A jury has ordered a New Jersey engineering and construction firm to pay $5.2 million in an asbestos exposure case, determining the company acted with malice.
The verdict last week in Los Angeles County Superior Court ordered Foster Wheeler Corp. to pay the survivors of Richard Walmach, a career naval machinist who died in 2006 after being diagnosed with mesothelioma, a cancer related to asbestos exposure.
Walmach died after filing the suit, which claimed the company failed to disclose asbestos risks. The company is a longtime supplier of boilers, steam generators and other power equipment to the U.S. Navy.
The firm has faced 20 other asbestos-related suits and been found liable for $100 million in general damages, but this was the first time it was ordered to pay punitive damages, said lead plaintiff's attorney Sean P. Tracey.

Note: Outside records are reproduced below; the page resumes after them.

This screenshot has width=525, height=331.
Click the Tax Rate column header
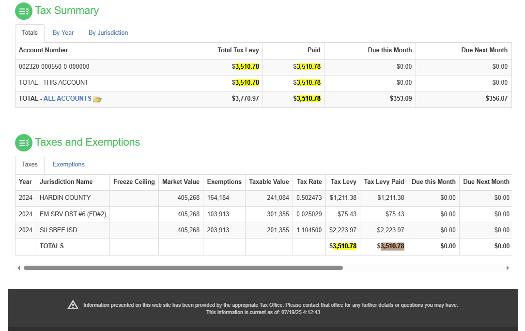tap(309, 182)
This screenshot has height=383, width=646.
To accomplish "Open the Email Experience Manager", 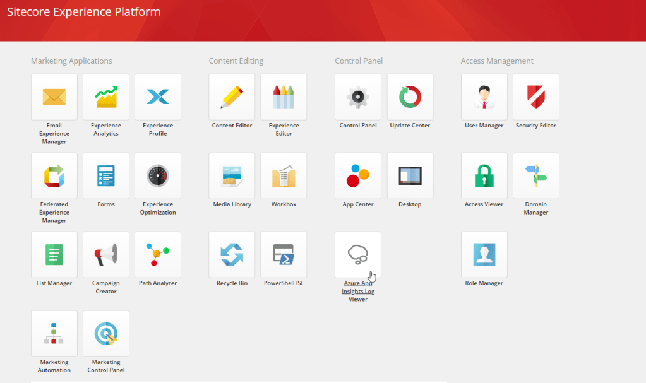I will point(54,97).

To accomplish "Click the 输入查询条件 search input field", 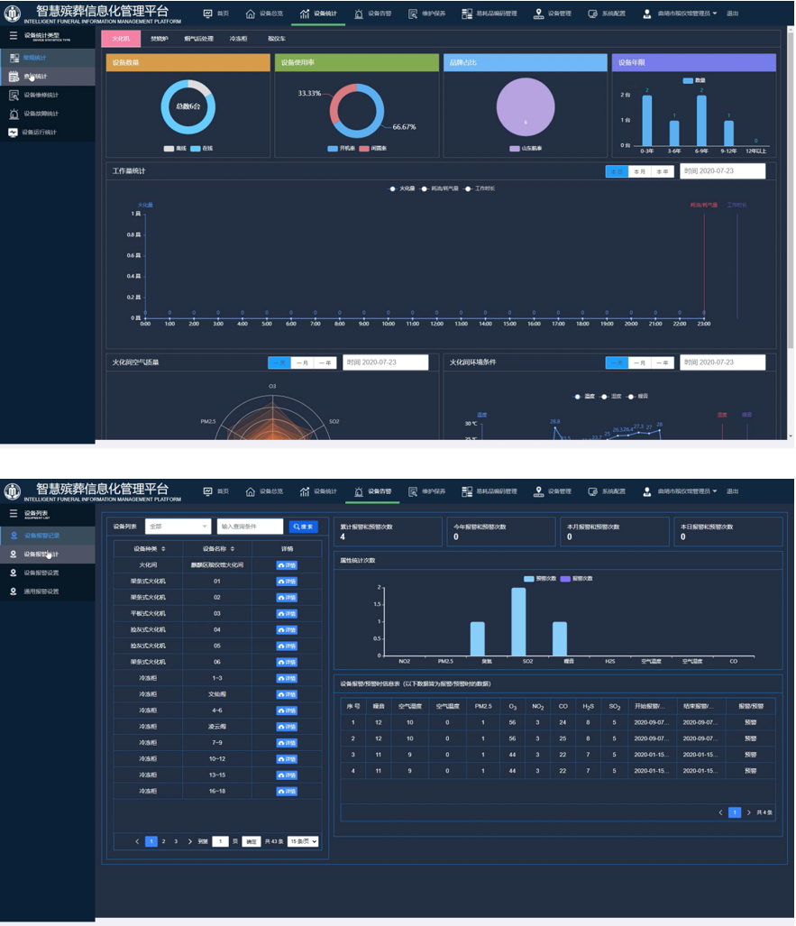I will [250, 527].
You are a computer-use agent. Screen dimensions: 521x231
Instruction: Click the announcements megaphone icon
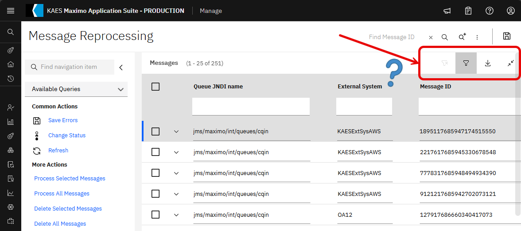tap(447, 11)
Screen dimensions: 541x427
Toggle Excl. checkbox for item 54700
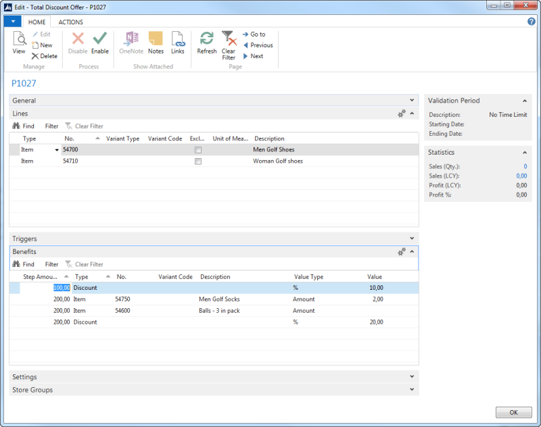click(x=197, y=149)
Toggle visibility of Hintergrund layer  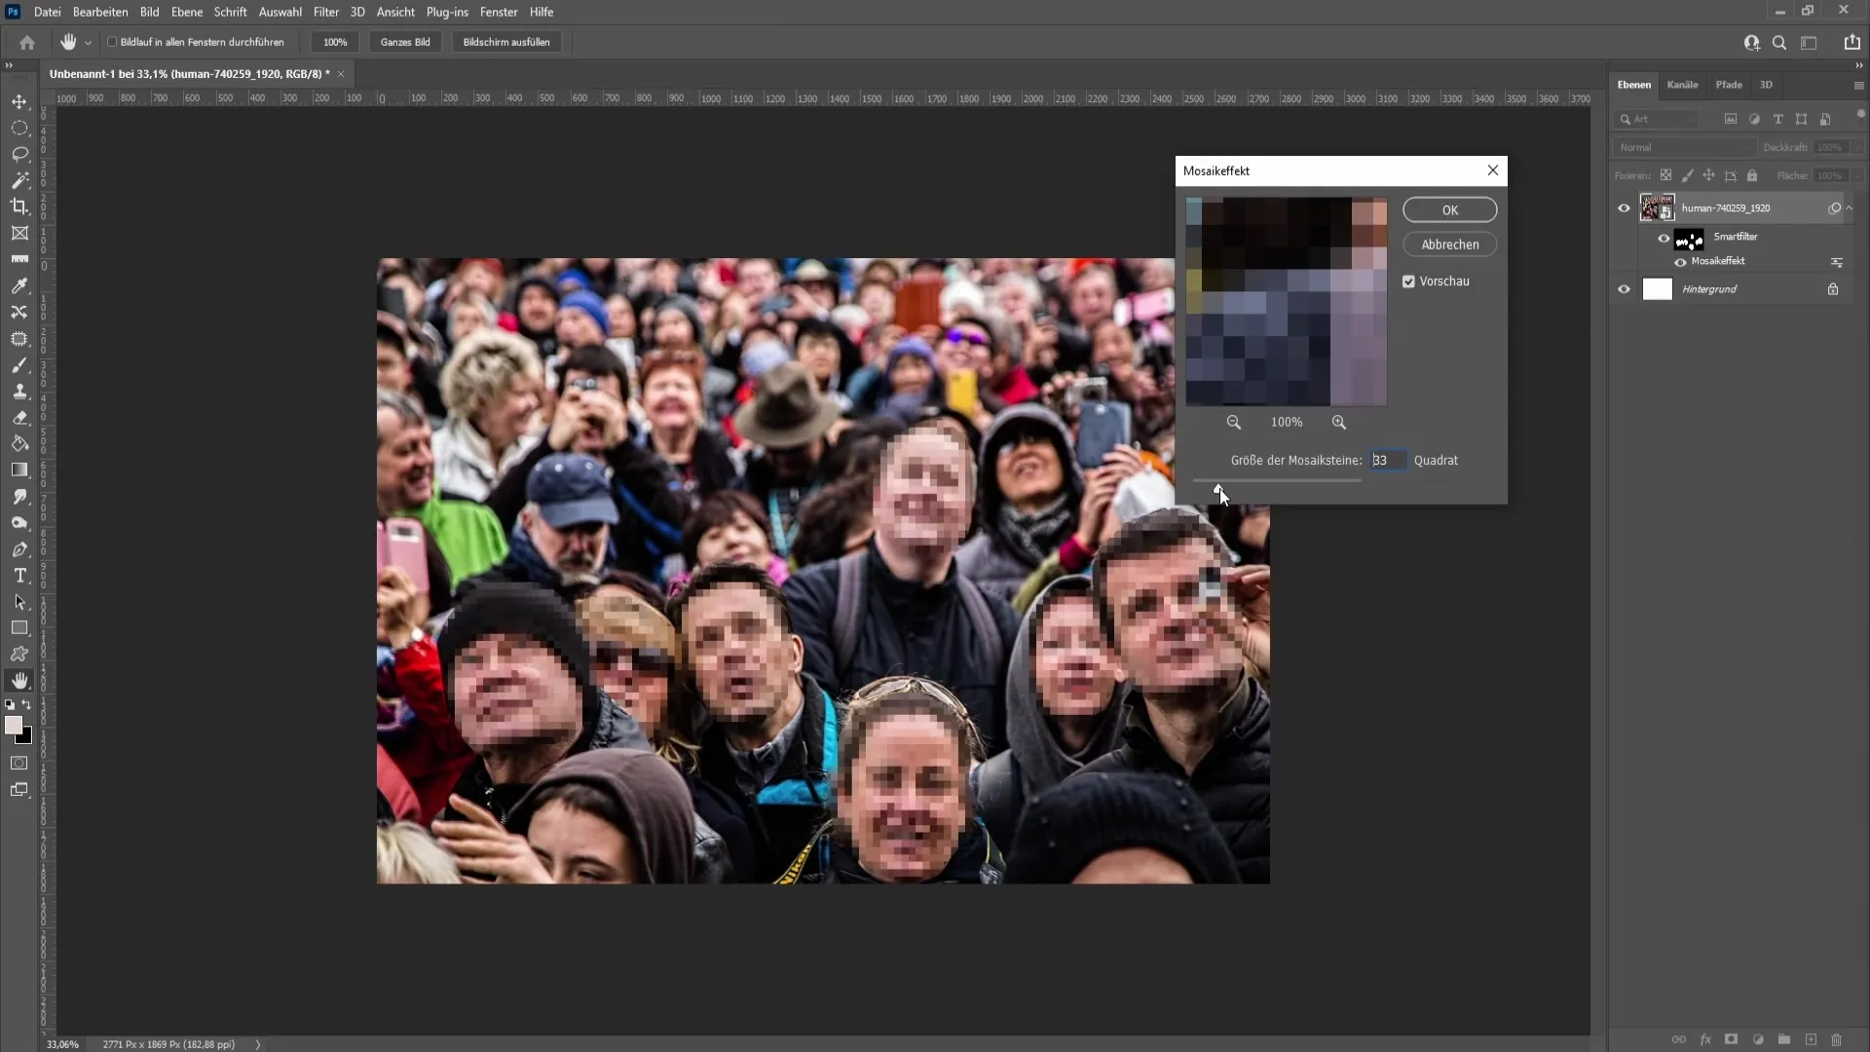(1624, 289)
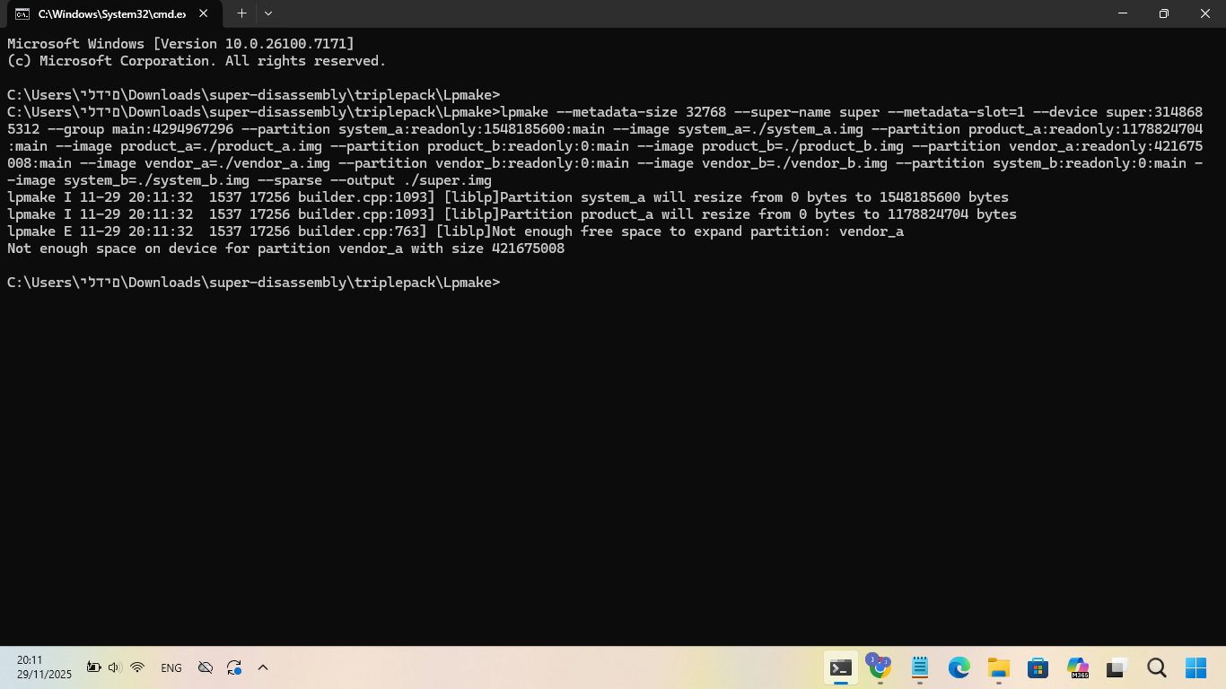This screenshot has width=1226, height=689.
Task: Open Notepad from the taskbar
Action: pyautogui.click(x=920, y=667)
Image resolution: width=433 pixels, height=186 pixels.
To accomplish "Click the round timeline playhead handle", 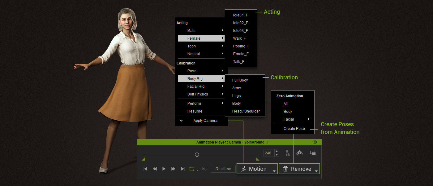I will 197,155.
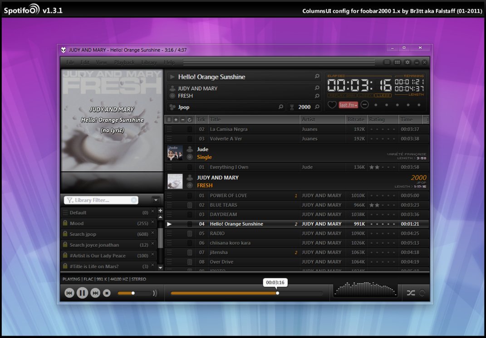Enable shuffle mode in the bottom right
Viewport: 486px width, 338px height.
411,293
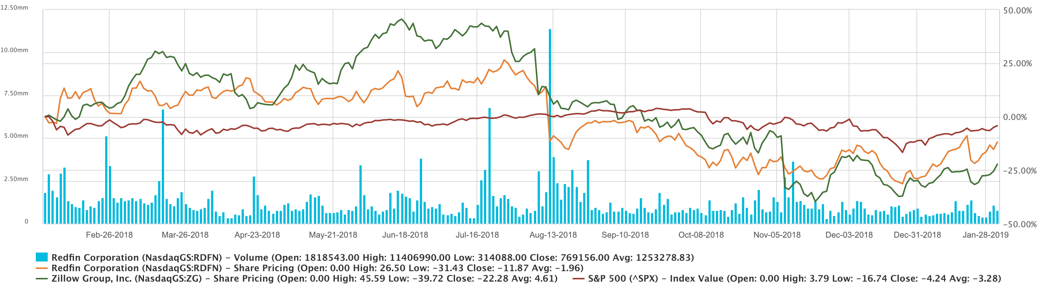Image resolution: width=1044 pixels, height=298 pixels.
Task: Click the Jun-18-2018 date label
Action: point(405,235)
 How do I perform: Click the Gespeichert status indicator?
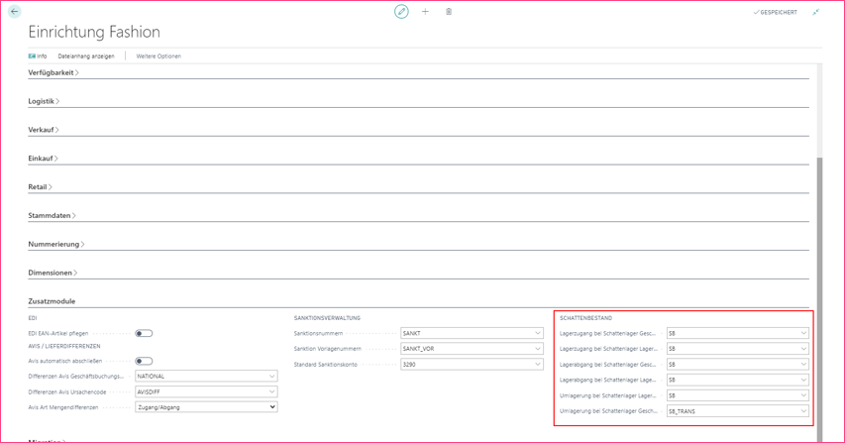point(776,13)
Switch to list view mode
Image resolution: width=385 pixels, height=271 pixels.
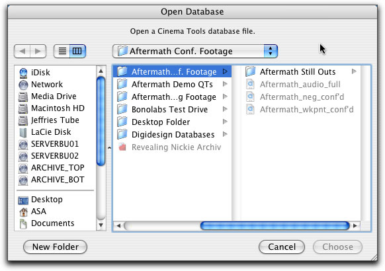62,51
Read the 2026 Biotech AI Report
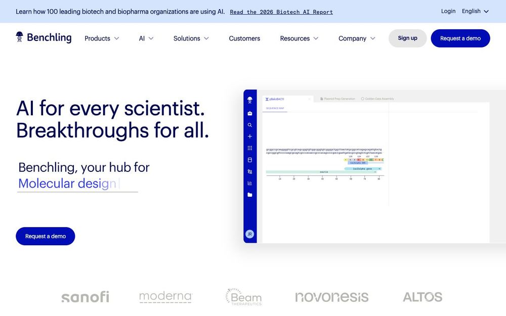The height and width of the screenshot is (316, 506). click(281, 12)
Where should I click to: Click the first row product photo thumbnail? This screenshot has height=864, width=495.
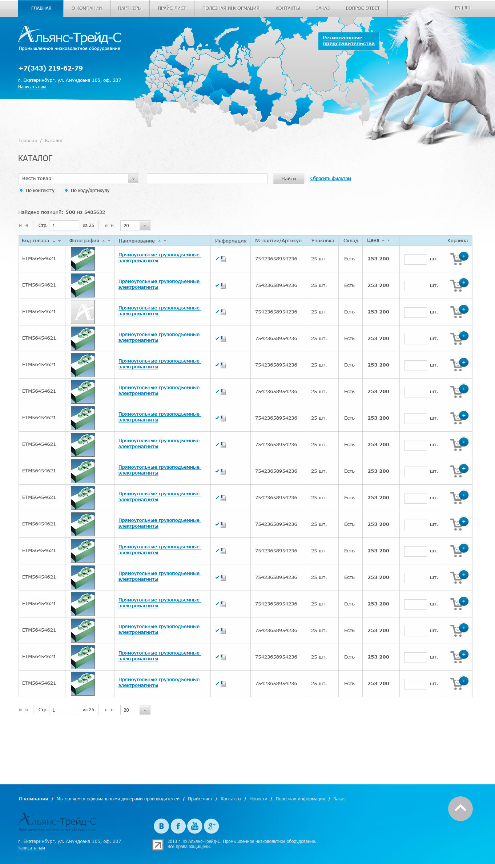(x=83, y=259)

Of the $5.2 million total award, $2 million was for punitive damages. An attorney for Foster Wheeler said a motion was pending before the judge challenging jurisdiction to award punitive damages.
The trial took place in Los Angeles since several defendants have headquarters there, said Kevin M. Loew, another plaintiff's attorney. The original lawsuit named 21 companies, with all except Foster Wheeler reaching confidential settlements before trial, Loew said.
Walmach spent most of his 37-year career at the Puget Sound Naval Shipyard, where workers used jackhammers to remove asbestos-packed insulation from Foster Wheeler boilers. He also worked at the Long beach Naval Shipyard when asbestos was being removed there in the 1960s.
Foster Wheeler has nominal headquarters in Bermuda and operational headquarters in Clinton, N.J.